[Entries on locating words and elements]
________________
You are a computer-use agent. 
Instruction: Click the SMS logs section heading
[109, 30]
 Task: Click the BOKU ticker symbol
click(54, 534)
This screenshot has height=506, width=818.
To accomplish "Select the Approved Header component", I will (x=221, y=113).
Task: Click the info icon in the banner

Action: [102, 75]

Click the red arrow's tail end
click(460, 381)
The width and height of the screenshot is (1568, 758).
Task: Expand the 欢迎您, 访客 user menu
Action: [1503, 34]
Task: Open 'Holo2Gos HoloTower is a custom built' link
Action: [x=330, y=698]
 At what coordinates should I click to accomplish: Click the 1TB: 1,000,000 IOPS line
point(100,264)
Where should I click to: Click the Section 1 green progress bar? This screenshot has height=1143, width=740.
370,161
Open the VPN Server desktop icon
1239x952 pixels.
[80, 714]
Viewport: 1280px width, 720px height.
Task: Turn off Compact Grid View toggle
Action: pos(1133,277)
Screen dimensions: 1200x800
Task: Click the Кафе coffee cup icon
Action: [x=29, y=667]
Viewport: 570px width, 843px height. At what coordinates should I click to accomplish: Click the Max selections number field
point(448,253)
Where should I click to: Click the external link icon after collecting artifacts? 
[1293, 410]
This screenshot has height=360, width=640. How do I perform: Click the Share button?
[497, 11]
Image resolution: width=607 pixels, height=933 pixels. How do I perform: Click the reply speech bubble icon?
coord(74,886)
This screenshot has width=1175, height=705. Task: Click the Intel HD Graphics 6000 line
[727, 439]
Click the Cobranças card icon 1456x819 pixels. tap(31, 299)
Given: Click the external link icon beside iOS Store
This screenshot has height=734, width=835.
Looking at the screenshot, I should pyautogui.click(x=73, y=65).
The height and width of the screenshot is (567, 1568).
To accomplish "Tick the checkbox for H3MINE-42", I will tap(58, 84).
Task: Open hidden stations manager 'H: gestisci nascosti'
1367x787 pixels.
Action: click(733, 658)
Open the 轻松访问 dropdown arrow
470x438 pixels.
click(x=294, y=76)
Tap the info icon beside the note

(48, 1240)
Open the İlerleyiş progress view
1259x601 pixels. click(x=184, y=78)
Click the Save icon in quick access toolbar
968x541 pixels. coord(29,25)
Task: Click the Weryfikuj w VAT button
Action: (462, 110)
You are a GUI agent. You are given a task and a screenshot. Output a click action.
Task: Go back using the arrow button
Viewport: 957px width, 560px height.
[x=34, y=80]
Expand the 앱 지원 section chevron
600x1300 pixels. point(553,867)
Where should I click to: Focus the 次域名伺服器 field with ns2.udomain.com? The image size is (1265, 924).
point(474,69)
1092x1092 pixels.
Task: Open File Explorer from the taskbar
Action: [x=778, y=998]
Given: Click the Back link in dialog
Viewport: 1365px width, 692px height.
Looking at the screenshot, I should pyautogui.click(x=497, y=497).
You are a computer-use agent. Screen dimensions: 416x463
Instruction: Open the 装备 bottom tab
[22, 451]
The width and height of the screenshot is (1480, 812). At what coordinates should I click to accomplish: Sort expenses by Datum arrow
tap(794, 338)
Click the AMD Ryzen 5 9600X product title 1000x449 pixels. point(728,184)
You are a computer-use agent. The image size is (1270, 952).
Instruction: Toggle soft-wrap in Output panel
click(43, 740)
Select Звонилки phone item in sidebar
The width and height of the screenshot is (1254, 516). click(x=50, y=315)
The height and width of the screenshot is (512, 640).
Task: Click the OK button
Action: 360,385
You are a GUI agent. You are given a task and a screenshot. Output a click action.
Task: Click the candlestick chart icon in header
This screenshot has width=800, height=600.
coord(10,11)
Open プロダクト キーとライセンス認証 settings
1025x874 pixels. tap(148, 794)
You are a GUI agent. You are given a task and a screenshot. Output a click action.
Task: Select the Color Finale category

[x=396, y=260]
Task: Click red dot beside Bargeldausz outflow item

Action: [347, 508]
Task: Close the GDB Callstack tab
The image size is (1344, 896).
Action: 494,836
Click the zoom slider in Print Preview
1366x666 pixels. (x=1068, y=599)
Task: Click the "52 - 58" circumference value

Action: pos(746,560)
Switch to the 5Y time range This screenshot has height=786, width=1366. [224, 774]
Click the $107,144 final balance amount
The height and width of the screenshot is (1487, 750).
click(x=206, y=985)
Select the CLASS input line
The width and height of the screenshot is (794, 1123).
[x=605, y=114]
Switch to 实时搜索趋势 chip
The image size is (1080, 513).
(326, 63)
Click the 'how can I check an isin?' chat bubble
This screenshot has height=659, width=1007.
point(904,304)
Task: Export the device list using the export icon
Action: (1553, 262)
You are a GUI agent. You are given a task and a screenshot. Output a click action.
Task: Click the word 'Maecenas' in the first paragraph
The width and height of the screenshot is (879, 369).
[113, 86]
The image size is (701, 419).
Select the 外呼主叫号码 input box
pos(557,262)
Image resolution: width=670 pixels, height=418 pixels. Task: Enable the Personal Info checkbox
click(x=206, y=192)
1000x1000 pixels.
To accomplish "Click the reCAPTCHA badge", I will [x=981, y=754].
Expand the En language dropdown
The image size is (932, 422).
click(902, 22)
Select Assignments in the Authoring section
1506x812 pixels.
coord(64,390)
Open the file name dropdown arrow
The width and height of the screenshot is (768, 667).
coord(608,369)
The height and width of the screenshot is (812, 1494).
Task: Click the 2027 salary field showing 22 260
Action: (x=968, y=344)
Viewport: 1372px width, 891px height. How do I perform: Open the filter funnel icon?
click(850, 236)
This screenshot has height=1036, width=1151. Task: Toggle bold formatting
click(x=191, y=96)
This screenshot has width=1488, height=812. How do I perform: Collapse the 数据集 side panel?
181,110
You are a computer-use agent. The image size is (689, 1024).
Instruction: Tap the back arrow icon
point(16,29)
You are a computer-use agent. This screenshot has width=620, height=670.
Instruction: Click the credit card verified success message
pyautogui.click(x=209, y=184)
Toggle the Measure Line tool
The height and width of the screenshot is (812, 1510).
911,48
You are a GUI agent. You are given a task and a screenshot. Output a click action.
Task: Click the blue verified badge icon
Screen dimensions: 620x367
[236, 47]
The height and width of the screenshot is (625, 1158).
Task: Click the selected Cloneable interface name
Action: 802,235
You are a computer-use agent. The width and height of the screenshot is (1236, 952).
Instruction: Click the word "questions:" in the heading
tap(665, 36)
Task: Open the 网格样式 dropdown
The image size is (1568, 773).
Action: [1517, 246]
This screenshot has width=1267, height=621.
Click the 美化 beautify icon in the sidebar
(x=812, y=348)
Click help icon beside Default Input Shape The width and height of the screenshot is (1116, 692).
________________
■ **STATED PROBLEM**:
Rewrite the material above, changing each "computer-use agent" to "screen-navigation agent" and leaving everything else as it is.

■ **FULL ANSWER**:
You are a screen-navigation agent. 
Instruction: Click the SMS logs section heading
[109, 30]
 Task: Click the BOKU ticker symbol
click(54, 534)
This screenshot has height=506, width=818.
To accomplish "Select the Approved Header component", I will (x=221, y=113).
Task: Click the info icon in the banner

Action: [102, 75]

Click the red arrow's tail end
click(460, 381)
The width and height of the screenshot is (1568, 758).
Task: Expand the 欢迎您, 访客 user menu
Action: [1503, 34]
Task: Open 'Holo2Gos HoloTower is a custom built' link
Action: [x=330, y=698]
 At what coordinates should I click to accomplish: Click the 1TB: 1,000,000 IOPS line
point(100,264)
Where should I click to: Click the Section 1 green progress bar? This screenshot has height=1143, width=740.
370,161
Open the VPN Server desktop icon
1239x952 pixels.
[80, 714]
Viewport: 1280px width, 720px height.
Task: Turn off Compact Grid View toggle
Action: pos(1133,277)
Screen dimensions: 1200x800
Task: Click the Кафе coffee cup icon
Action: [x=29, y=667]
Viewport: 570px width, 843px height. At what coordinates should I click to accomplish: Click the Max selections number field
point(448,253)
Where should I click to: Click the external link icon after collecting artifacts? 
[1293, 410]
This screenshot has height=360, width=640. How do I perform: Click the Share button?
[497, 11]
Image resolution: width=607 pixels, height=933 pixels. How do I perform: Click the reply speech bubble icon?
coord(74,886)
This screenshot has width=1175, height=705. Task: Click the Intel HD Graphics 6000 line
[727, 439]
Click the Cobranças card icon 1456x819 pixels. tap(31, 299)
Given: Click the external link icon beside iOS Store
This screenshot has height=734, width=835.
Looking at the screenshot, I should pyautogui.click(x=73, y=65).
The height and width of the screenshot is (567, 1568).
To accomplish "Tick the checkbox for H3MINE-42", I will tap(58, 84).
Task: Open hidden stations manager 'H: gestisci nascosti'
1367x787 pixels.
Action: click(733, 658)
Open the 轻松访问 dropdown arrow
470x438 pixels.
click(x=294, y=76)
Tap the info icon beside the note

(48, 1240)
Open the İlerleyiş progress view
1259x601 pixels. click(x=184, y=78)
Click the Save icon in quick access toolbar
968x541 pixels. coord(29,25)
Task: Click the Weryfikuj w VAT button
Action: (462, 110)
You are a GUI agent. You are given a task and a screenshot. Output a click action.
Task: Go back using the arrow button
Viewport: 957px width, 560px height.
[x=34, y=80]
Expand the 앱 지원 section chevron
600x1300 pixels. point(553,867)
Where should I click to: Focus the 次域名伺服器 field with ns2.udomain.com? The image size is (1265, 924).
point(474,69)
1092x1092 pixels.
Task: Open File Explorer from the taskbar
Action: [x=778, y=998]
Given: Click the Back link in dialog
Viewport: 1365px width, 692px height.
Looking at the screenshot, I should pyautogui.click(x=497, y=497).
You are a screen-navigation agent. Screen dimensions: 416x463
Instruction: Open the 装备 bottom tab
[22, 451]
The width and height of the screenshot is (1480, 812). At what coordinates should I click to accomplish: Sort expenses by Datum arrow
tap(794, 338)
Click the AMD Ryzen 5 9600X product title 1000x449 pixels. point(728,184)
You are a screen-navigation agent. The image size is (1270, 952).
Instruction: Toggle soft-wrap in Output panel
click(43, 740)
Select Звонилки phone item in sidebar
The width and height of the screenshot is (1254, 516). click(x=50, y=315)
The height and width of the screenshot is (512, 640).
Task: Click the OK button
Action: 360,385
You are a GUI agent. You are given a task and a screenshot. Output a click action.
Task: Click the candlestick chart icon in header
This screenshot has width=800, height=600.
coord(10,11)
Open プロダクト キーとライセンス認証 settings
1025x874 pixels. tap(148, 794)
You are a GUI agent. You are given a task and a screenshot. Output a click action.
Task: Select the Color Finale category

[x=396, y=260]
Task: Click red dot beside Bargeldausz outflow item

Action: [347, 508]
Task: Close the GDB Callstack tab
The image size is (1344, 896).
Action: 494,836
Click the zoom slider in Print Preview
1366x666 pixels. (x=1068, y=599)
Task: Click the "52 - 58" circumference value

Action: pos(746,560)
Switch to the 5Y time range This screenshot has height=786, width=1366. [224, 774]
Click the $107,144 final balance amount
The height and width of the screenshot is (1487, 750).
click(x=206, y=985)
Select the CLASS input line
The width and height of the screenshot is (794, 1123).
[x=605, y=114]
Switch to 实时搜索趋势 chip
The image size is (1080, 513).
(326, 63)
Click the 'how can I check an isin?' chat bubble
This screenshot has height=659, width=1007.
point(904,304)
Task: Export the device list using the export icon
Action: (1553, 262)
You are a GUI agent. You are given a task and a screenshot. Output a click action.
Task: Click the word 'Maecenas' in the first paragraph
The width and height of the screenshot is (879, 369).
[113, 86]
The image size is (701, 419).
Select the 外呼主叫号码 input box
pos(557,262)
Image resolution: width=670 pixels, height=418 pixels. Task: Enable the Personal Info checkbox
click(x=206, y=192)
1000x1000 pixels.
To accomplish "Click the reCAPTCHA badge", I will [x=981, y=754].
Expand the En language dropdown
The image size is (932, 422).
click(902, 22)
Select Assignments in the Authoring section
1506x812 pixels.
coord(64,390)
Open the file name dropdown arrow
The width and height of the screenshot is (768, 667).
coord(608,369)
The height and width of the screenshot is (812, 1494).
Task: Click the 2027 salary field showing 22 260
Action: (x=968, y=344)
Viewport: 1372px width, 891px height. How do I perform: Open the filter funnel icon?
click(850, 236)
This screenshot has height=1036, width=1151. Task: Toggle bold formatting
click(x=191, y=96)
This screenshot has width=1488, height=812. How do I perform: Collapse the 数据集 side panel?
181,110
You are a screen-navigation agent. The image size is (689, 1024).
Instruction: Tap the back arrow icon
point(16,29)
You are a screen-navigation agent. This screenshot has width=620, height=670.
Instruction: Click the credit card verified success message
pyautogui.click(x=209, y=184)
Toggle the Measure Line tool
The height and width of the screenshot is (812, 1510).
911,48
You are a GUI agent. You are given a task and a screenshot. Output a click action.
Task: Click the blue verified badge icon
Screen dimensions: 620x367
[236, 47]
The height and width of the screenshot is (625, 1158).
Task: Click the selected Cloneable interface name
Action: 802,235
You are a screen-navigation agent. The width and height of the screenshot is (1236, 952).
Instruction: Click the word "questions:" in the heading
tap(665, 36)
Task: Open the 网格样式 dropdown
The image size is (1568, 773).
Action: [1517, 246]
This screenshot has width=1267, height=621.
Click the 美化 beautify icon in the sidebar
(x=812, y=348)
Click help icon beside Default Input Shape The width and height of the screenshot is (1116, 692).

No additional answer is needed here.